A well-known venture capitalist and early investor in Google, John Doerr, has a famous saying: “Ideas are easy. Execution is everything.” I didn’t create this Substack about tech policy to be an “ideas guy”; I created it to be the engineer who executes.
I have previously worked as a software engineer at Google and Microsoft, and I also served for a year as a tech fellow in Congress—an experience that is more valuable than a fancy credential such as a Masters in Public Policy (MPP).
In Silicon Valley, “ideas guy” is often used as a pejorative term for someone who claims to have great ideas for a startup—and not much else to offer, be it technical skills or even business skills. Paul Graham, a cofounder of the famous Silicon Valley startup accelerator Y Combinator, once said that ideas are worthless:
Actually, startup ideas are not million dollar ideas, and here's an experiment you can try to prove it: just try to sell one. Nothing evolves faster than markets. The fact that there's no market for startup ideas suggests there's no demand. Which means, in the narrow sense of the word, that startup ideas are worthless.

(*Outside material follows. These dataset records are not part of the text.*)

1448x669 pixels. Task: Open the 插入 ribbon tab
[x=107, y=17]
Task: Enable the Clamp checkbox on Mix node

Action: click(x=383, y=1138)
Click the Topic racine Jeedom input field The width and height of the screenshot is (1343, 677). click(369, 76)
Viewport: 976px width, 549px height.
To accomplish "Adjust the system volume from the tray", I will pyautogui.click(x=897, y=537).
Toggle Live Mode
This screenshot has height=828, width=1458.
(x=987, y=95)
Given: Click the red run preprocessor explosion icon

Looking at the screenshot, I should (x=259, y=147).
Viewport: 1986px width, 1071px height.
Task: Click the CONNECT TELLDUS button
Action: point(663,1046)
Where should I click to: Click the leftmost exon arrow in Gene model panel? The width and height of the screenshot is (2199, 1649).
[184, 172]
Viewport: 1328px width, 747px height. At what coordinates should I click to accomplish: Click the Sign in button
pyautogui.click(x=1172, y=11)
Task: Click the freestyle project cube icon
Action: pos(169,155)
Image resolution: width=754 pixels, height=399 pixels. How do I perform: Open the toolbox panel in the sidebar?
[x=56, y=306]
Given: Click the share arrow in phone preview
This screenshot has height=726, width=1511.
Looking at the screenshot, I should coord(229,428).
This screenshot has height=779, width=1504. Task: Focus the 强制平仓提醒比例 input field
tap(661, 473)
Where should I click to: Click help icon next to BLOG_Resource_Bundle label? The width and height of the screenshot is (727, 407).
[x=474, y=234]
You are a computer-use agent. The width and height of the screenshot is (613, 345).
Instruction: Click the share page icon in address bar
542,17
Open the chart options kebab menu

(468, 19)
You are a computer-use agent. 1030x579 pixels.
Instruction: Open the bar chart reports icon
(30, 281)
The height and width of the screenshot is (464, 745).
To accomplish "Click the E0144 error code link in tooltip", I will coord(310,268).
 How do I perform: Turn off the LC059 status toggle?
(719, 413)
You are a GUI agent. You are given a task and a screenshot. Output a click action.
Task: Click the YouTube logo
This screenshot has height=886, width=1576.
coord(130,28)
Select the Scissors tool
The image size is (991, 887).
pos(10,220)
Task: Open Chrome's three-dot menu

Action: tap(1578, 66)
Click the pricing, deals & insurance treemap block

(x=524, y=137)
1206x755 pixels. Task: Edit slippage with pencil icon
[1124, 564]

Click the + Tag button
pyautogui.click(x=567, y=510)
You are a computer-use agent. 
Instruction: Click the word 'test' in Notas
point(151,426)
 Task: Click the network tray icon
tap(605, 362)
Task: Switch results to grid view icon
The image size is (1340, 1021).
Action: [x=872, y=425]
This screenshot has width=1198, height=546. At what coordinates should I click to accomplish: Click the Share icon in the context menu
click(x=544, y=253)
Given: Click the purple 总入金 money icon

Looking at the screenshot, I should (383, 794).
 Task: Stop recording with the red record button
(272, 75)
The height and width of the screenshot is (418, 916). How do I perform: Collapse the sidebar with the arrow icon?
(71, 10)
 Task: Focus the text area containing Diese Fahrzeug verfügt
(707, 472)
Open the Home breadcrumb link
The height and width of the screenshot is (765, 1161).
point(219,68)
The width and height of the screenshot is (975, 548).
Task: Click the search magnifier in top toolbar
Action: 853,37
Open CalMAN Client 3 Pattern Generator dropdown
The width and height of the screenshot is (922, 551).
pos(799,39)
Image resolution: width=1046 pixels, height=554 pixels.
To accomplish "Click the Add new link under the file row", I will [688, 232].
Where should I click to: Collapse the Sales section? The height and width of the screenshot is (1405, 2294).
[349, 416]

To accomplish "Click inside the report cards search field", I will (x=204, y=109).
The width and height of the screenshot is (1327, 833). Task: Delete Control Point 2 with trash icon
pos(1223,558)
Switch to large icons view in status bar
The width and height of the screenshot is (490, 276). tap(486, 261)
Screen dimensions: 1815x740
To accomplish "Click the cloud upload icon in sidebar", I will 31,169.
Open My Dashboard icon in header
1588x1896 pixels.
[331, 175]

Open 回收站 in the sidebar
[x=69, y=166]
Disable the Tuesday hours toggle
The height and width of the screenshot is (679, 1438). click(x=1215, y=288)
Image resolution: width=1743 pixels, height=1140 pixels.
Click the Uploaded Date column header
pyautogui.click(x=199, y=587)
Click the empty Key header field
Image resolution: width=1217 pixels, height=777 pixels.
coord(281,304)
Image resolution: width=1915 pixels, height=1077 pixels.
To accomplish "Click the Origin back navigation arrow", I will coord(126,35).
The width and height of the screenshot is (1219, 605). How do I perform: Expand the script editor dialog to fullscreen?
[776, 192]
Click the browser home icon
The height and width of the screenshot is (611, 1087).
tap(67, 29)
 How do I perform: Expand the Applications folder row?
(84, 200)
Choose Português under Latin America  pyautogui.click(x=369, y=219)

Startups need to build a product that customers actually want because it makes their lives better. Legislators need to build legislation that voters actually want because it makes their lives better. For both, execution is everything.
As an engineer, I prefer to show rather than tell, so let’s use age verification for social media as a representative example. The point here is not whether this is a “good” idea or not; the point here is to demonstrate a failure of execution.
Many states passed social media laws for age verification, but once NetChoice (a trade association for Big Tech) started suing to block these laws, these laws started dropping like flies. After the first two laws were blocked, I published a piece in City Journal about this failure of execution. When three more laws were blocked later—making that piece look prescient—I used this Substack to propose a solution.
To regulate social media, you first must define social media. In all these lawsuits, courts were essentially rejecting the law’s definition of social media. What if you wanted to pivot from age verification to a different idea to protect kids on social media? (It’s not uncommon for startups to pivot, too.) Even then, you would run into the same problem: to regulate social media, you first must define social media.
The legal definition of social media is not a flashy or exciting topic, but when we get down to the brass tacks of execution, it’s a critical issue. Over one billion websites exist, and the definition has to correctly classify each site as “social media” or “not social media.” That problem is challenging enough by itself—much less when we add in the constitutional constraints that you must obey when writing this definition.
In more ways than one, to execute here, you’ll need some technical assistance.